La troisième partie tente de revenir sur la logique de la liberté propre au libéralisme, et décortique en écho les règles qui régissent les tiers-lieux. La gestion des informations apparaît ici être le principal vecteur d’harmonisation et de confiance entre des centres de pouvoir distribué. Les tiers-lieux se développent suivant un processus permettant au plus grand nombre de bénéficier des mêmes ressources. C’est à partir de ces ressources mutualisées que chaque individu est en capacité de poursuivre ses intérêts personnels. L’agencement réglementé des relations et des divers intérêts individuels permet de déboucher sur des modèles de création entrepreneuriale largement éloignés du schéma directeur des start-up.

Enfin, la quatrième et dernière partie revient sur les deux figures qui m’ont semblé essentielles dans les tiers-lieux. Le concierge tout d’abord, car il est l’hôte du tiers-lieu et en assure par là même sa stabilité. Puis, seconde figure, celui qui s’extrait de la communauté pour exercer une forme particulière de leadership et qui, bien souvent, permet aux projets de tiers-lieux ou projets collectifs dans les tiers-lieux de voir le jour. Individu charismatique, il s’apparente à un « dictateur bienveillant ».

 

Mon intention, par cet ouvrage, est de démontrer que la multiplication de tiers-lieux est une nécessité pour les territoires et pour les générations à venir. En suivant quelques règles issues de l’expérience des pionniers, ils deviennent un milieu de création et de vie pour sortir de l’indigence, et outrepasser la violence des foules qui frémit un peu partout. Ce n’est pas magique, ce n’est pas parfait, mais cela existe.
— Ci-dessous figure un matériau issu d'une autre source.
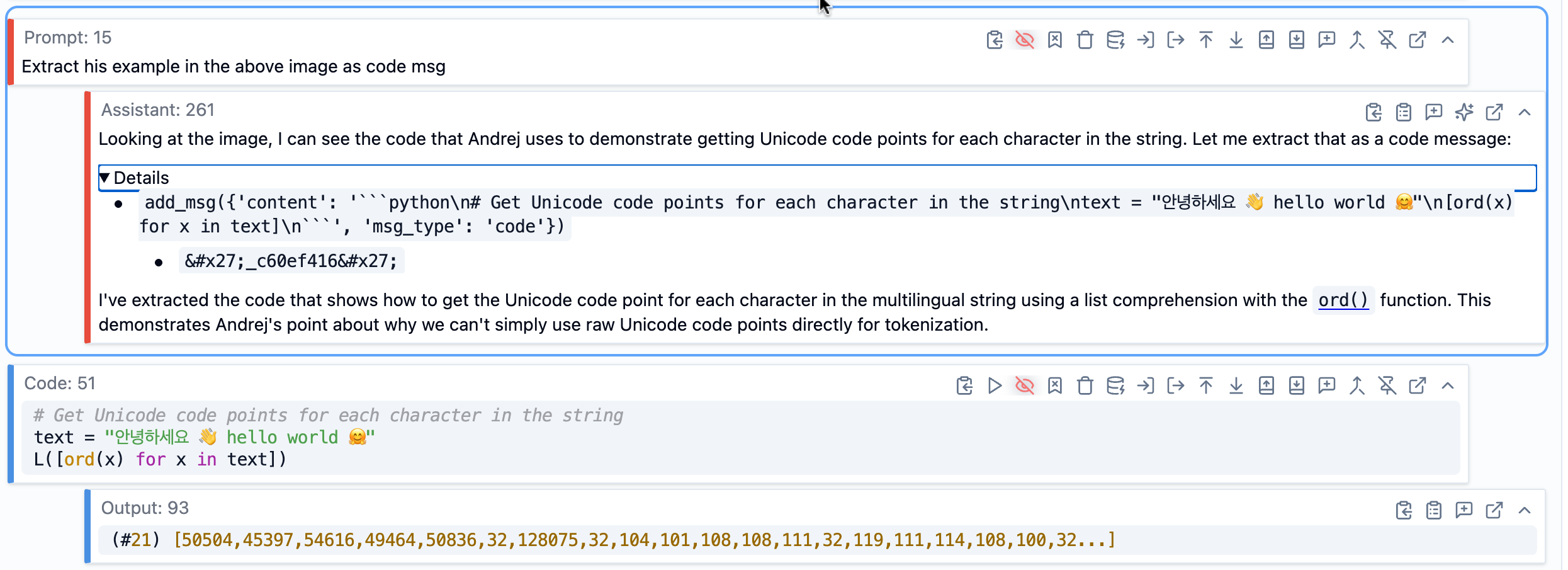Collapse the Details disclosure triangle

(x=105, y=178)
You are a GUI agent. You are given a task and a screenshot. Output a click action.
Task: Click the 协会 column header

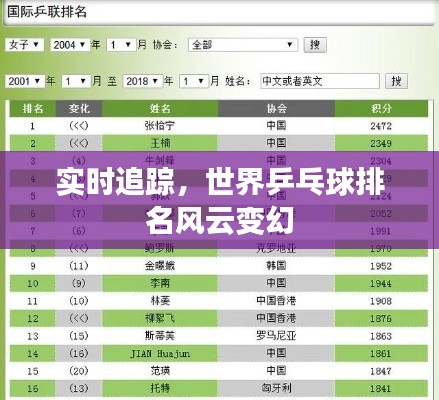(x=276, y=108)
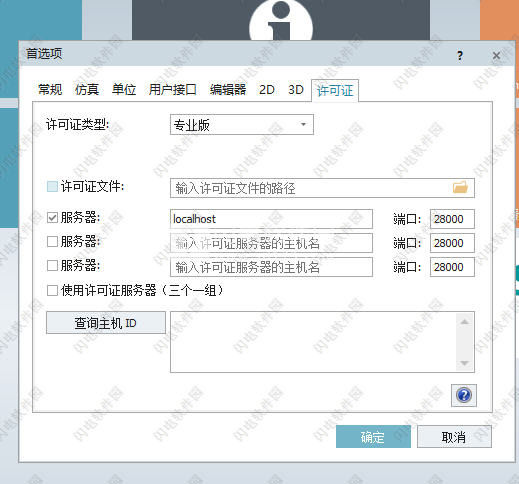Click 取消 to cancel
The height and width of the screenshot is (484, 519).
click(454, 437)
Dans le contexte actuel, c’est déjà une grande réussite !

 

[1]. Le coworking, « travail coopératif » ou encore « cotravail », est un type d’organisation du travail qui regroupe deux notions : un espace de travail partagé, mais aussi un réseau de travailleurs encourageant l’échange et l’ouverture.

[2]. Ray Oldenburg, The Great Good Places : Cafes, Coffee Shops, Community Centers, General Stores, Bars, Hangouts, and How They Get You through the Day. Paragon House, 1989.

[3]. Un makerspace(aussi mentionné comme hacklabou hackerspace) est un espace de travail, un laboratoire communautaire ouvert où des gens avec un intérêt commun (souvent autour de l’informatique, de la technologie, de l’usinage, des sciences, des arts…) peuvent se rencontrer, collaborer, partager ressources et savoir.

[4]. Un fab lab(contraction de l’anglais fabricationlaboratory, « laboratoire de fabrication ») est un lieu ouvert au public où sont mis à sa disposition toutes sortes d’outils, notamment des machines-outils pilotées par ordinateur, pour la conception et la réalisation d’objets.